A lightweight eval system that tests each skill against representative inputs and scores the outputs, so I can iterate on skill design with data rather than intuition.

// field notes
Things Anthropic should probably fix (and how to work around them for now)
01Claude can forget the Skills you've built — mid-conversation, between sessions, and even right after using one.
Skills are invoked via slash commands, but Claude doesn't maintain persistent awareness of which ones exist or have been used. It can answer a question from its general training when a specific skill was built precisely to handle that question — and it won't tell you it's doing this. The output sounds plausible. You'd only catch it if you already knew the material well. Workaround: use the slash command explicitly every time, even if it feels redundant.
02Claude can conflate Skills with Project instructions.
Skills are modular, globally available tools. Project instructions are context scoped to a specific project. Claude sometimes treats a skill invocation as if it were project-level guidance, or tries to re-apply project context when running a skill that's meant to be project-agnostic. Workaround: if output feels off, ask Claude directly which skill it used and whether it loaded the reference files.

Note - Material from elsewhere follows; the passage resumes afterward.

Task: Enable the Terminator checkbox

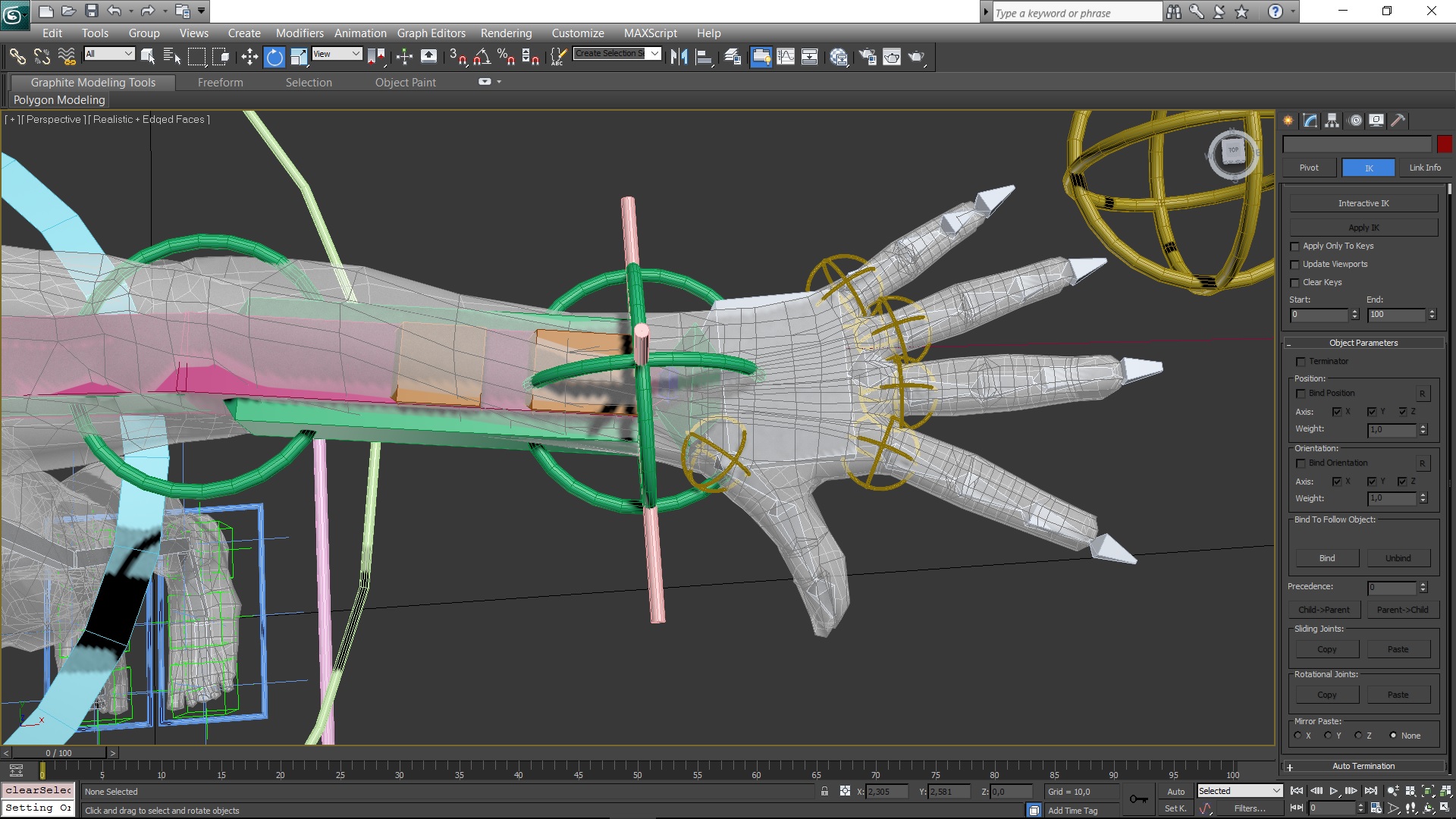Action: [x=1301, y=362]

03Claude can invoke the wrong skill for a task — despite the skill having explicit trigger instructions.
The skill descriptions and trigger phrases are there to help Claude route correctly. They don't always work. A task that clearly matches pm-prioritisation might get routed to pm-strategy instead, or Claude might answer without triggering any skill at all. Workaround: name the skill you want explicitly. "Use pm-red-teaming to review this PRD" is more reliable than hoping the routing fires correctly.
04Claude can forget your MCP connectors and ask you to copy and paste instead.

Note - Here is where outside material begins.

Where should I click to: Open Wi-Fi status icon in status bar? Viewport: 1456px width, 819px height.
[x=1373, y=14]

You've connected Notion, Google Drive, or another tool. Claude has used them successfully in previous conversations. Then it tells you: "I can't pull directly from there — could you paste the content here?" It's not being modest. It's genuinely not checking whether the connector is available. Workaround: tell Claude explicitly to use the connector. "Check my Notion workspace for [X]" is more reliable than assuming it will check first.
05The common thread: Claude is confident about its limitations, even when those limitations aren't real.
The most frustrating version of this is when Claude states, with complete conviction, that it can't do something it absolutely can — because it's forgotten a tool, a skill, or a connector that would let it. For users who don't know what Claude is actually capable of, this is quietly damaging: it trains them to expect less and do more manually. These are solvable problems. The Skills architecture is powerful. MCP connectors are genuinely useful. But until reliability improves, the safest approach is to treat Claude as a capable collaborator who occasionally needs a reminder of what it knows.
Note to Anthropic, if you're reading this: I'm applying for the Singapore support role. This is what I'd want to help fix.